◆ **What the task asks**: Return every line in the entries below where the word "will" shows up.

[[ Material for this task open ]]

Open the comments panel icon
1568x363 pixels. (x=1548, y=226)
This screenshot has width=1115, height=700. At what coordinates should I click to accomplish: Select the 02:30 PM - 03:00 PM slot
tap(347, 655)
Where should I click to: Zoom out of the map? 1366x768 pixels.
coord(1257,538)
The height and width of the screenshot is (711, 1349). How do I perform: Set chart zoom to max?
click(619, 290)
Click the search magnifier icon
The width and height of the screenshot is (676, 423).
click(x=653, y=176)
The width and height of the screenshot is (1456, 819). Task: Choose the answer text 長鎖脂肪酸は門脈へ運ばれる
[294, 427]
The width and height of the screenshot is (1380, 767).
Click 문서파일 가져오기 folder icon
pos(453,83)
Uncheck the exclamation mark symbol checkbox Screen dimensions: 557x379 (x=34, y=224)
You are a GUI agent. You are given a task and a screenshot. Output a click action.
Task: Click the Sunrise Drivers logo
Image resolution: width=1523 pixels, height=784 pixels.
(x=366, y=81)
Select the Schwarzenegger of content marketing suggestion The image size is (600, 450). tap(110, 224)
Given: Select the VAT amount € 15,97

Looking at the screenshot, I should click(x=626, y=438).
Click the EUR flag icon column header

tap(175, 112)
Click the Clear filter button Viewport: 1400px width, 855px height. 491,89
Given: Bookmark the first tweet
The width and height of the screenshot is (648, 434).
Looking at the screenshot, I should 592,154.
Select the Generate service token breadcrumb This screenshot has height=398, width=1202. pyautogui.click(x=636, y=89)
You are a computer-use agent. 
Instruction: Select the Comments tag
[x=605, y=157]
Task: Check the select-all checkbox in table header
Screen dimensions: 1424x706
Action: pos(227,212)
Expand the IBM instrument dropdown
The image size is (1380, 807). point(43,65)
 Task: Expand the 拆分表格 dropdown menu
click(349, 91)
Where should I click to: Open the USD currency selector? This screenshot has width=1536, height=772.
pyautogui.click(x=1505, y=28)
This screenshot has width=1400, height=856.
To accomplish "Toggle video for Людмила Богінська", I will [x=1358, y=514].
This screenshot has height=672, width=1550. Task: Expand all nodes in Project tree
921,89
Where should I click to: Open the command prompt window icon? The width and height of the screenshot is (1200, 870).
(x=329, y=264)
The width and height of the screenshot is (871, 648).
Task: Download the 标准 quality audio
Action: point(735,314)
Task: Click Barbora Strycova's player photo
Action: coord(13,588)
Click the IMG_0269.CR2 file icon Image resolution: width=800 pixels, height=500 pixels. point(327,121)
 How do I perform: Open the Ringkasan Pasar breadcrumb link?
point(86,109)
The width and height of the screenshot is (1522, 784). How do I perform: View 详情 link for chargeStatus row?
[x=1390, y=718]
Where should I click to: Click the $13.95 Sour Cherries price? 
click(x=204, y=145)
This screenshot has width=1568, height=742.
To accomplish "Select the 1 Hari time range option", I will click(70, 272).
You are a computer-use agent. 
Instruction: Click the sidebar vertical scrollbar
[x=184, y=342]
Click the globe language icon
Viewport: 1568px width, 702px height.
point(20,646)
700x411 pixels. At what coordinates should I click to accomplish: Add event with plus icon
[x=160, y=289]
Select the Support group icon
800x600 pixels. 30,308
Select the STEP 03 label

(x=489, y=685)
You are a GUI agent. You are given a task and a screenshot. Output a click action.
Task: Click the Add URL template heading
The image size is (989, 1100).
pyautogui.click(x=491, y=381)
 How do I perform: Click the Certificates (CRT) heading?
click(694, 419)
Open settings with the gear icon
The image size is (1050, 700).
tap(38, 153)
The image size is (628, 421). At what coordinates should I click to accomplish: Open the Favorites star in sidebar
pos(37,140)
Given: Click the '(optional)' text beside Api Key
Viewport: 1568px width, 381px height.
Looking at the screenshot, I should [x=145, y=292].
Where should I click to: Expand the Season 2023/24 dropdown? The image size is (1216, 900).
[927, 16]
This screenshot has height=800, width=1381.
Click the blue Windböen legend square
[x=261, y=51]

[[ Material for this task closed ]]

◆ **Reply to the exercise**:
To accomplish "Toggle video for Людмила Богінська", I will [x=1358, y=514].
To accomplish "Select the 1 Hari time range option", I will click(70, 272).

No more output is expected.